You may justifiably ask why I would wish to do this. But first of all the result of my efforts. I counted the number of seeds in 1cm (roughly 110) and then multiplied by the length (65cm) to get an estimate of around 7100 to 7200.
I referred in previous posts to the three Coal Tits that have been feeding on this seed and also building up a cache. I have read that this caching activity is particularly prevelant in October and my feeder has certainly been emptied each week for the last month. The other major users of the black sunflower seed feeder are Greenfinches, Blue and Great Tits.
My last post referred to a new garden record of nine Greenfinches on the feeder at once. I had ten today. I have at least two pairs of Blue Tits and one pair of Great Tits visiting regularly. Greenfinches usually eat at the feeder and can husk and eat a seed in about eight to ten seconds. The Great and Blue Tits take the seed away and, when in sight, seem always to eat the seed and not cache it. Usually Greenfinches pay a short visit, consuming around five or six seeds. Occasionally one or two will stay for up to five minutes. So, over a day, the other birds consume a significant proportion of the seed taken.

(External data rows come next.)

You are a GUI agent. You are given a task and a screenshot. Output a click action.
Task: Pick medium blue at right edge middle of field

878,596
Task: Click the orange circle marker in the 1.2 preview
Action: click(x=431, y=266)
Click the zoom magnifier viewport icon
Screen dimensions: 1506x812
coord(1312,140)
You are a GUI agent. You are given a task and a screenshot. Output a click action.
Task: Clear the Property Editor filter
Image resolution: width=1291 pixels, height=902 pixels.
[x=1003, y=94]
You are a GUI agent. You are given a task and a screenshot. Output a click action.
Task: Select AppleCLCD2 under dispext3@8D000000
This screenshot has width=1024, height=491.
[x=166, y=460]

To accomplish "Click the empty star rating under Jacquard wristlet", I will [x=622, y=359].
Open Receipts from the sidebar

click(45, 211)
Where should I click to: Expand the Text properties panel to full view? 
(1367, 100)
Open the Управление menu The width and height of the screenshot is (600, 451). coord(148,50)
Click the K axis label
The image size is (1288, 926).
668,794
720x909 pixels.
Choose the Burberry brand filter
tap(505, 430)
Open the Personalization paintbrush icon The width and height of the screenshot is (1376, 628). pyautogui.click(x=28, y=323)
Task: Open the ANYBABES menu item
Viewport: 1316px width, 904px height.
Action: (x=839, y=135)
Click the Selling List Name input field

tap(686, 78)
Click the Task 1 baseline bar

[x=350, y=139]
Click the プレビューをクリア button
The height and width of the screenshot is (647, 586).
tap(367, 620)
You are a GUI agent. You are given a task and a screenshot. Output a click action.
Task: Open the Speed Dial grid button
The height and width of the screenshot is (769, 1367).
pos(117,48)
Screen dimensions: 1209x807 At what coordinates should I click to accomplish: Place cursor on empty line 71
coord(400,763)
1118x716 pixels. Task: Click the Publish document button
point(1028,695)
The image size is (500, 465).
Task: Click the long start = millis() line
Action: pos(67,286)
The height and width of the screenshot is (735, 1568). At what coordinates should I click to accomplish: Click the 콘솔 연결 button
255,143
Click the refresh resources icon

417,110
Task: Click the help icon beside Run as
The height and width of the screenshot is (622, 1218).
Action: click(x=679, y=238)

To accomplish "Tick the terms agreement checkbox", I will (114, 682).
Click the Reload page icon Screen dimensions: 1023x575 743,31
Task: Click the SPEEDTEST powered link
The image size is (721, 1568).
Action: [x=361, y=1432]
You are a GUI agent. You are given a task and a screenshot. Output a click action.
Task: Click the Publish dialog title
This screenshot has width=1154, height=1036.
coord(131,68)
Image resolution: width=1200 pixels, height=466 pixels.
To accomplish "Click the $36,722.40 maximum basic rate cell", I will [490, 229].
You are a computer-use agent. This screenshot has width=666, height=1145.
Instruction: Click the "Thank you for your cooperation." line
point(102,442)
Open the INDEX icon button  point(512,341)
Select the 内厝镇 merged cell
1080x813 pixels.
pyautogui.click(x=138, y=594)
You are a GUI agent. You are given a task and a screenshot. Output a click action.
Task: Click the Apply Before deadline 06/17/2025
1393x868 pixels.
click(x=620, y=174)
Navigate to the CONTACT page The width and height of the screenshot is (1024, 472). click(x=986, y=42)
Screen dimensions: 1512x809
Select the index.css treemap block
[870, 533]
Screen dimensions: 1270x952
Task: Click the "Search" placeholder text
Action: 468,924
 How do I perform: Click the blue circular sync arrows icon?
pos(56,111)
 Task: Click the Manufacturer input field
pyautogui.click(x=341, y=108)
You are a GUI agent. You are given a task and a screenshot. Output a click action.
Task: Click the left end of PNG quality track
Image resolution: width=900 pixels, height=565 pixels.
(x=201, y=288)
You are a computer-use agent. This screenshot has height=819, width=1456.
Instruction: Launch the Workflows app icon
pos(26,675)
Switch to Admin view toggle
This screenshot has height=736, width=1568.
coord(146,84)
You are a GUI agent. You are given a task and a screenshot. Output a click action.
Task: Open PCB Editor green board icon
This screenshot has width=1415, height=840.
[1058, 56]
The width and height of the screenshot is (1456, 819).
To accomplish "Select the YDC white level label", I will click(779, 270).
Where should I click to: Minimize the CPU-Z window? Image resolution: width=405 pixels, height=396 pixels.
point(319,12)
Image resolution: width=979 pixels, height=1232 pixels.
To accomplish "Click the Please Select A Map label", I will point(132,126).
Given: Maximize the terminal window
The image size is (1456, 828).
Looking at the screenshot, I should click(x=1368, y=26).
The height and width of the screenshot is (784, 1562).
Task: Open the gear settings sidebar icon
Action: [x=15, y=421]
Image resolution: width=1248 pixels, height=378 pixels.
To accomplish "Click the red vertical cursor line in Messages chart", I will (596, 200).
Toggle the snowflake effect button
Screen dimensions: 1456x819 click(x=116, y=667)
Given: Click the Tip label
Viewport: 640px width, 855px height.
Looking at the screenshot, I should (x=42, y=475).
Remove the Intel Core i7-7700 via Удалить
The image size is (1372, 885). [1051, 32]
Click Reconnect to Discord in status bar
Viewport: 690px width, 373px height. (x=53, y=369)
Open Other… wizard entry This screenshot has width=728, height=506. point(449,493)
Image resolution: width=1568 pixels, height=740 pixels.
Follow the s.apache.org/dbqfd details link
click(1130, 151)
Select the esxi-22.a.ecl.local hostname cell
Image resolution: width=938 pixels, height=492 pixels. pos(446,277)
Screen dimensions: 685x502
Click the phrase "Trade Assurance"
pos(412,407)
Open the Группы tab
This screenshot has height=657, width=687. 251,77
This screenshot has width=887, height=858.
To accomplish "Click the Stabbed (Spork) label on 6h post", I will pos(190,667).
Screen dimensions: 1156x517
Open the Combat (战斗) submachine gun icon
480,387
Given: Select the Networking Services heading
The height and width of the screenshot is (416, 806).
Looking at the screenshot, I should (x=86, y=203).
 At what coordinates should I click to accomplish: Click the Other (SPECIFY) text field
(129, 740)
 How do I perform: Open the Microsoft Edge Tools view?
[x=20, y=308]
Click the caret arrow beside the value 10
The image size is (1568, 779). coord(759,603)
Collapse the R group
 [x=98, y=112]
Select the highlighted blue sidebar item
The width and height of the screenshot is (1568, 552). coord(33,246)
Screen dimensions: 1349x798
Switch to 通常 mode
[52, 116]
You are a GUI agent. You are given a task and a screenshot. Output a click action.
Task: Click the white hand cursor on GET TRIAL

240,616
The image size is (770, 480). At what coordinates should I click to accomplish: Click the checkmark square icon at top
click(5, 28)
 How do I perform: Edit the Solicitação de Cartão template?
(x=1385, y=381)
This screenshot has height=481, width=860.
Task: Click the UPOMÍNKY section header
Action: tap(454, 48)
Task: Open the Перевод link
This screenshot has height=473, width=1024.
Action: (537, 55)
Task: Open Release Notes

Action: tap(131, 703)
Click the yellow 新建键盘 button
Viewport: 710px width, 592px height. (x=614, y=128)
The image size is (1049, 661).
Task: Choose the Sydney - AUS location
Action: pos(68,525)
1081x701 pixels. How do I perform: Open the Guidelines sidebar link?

This is the point at which Chris Packham would no doubt use a camera or six to record a whole day's activity to come up with a scientific answer to the question "which birds take what proportion of the seed?". I do not have access to his resources, so I will probably never know how many of the 7000 seeds a week are taken by Coal Tits. The answer is obviously going to be a lot of seed. I have already observed that Coal Tits visit at such short intervals, that a high proportion must be being cached. I have also read that about 80% of seed cached is never found again.
So where does this lead me? My thoughts turned to the ecological effect of Coal Tits in a woodland. At this time of the year they will be turning their attention to alternatives to their spring/summer insect diet. Each bird could potentially cache at least 1000 seeds over the autumn, most of which will not be found again by the depositer. This undiscovered cache will therefore be available to other foraging animals, including other Coal Tits of course, but also benefitting small mammals such as mice and voles.
Although many seeds will be found and eaten by something, a proportion will remain to germinate and a few of these will produce new plants. There is a tendency to show food chains as straight lines from plant to ulimate preditor. In the case of Coal Tits, I suppose we would have something like plant, seed, Coal Tit, Sprawk. The reality is more complicated as the Coal Tit may, in part, be responsible for the existence of the plant. It is also involved in providing food in the chain, via its cache, for other animals.
So for anyone wondering if anything much is going on in a birder's brain as s/he sits for hours watching and waiting; some of us at least are pondering the amazing complexity of our natural environment and the incredible variety of plants and animals for which it provides a home.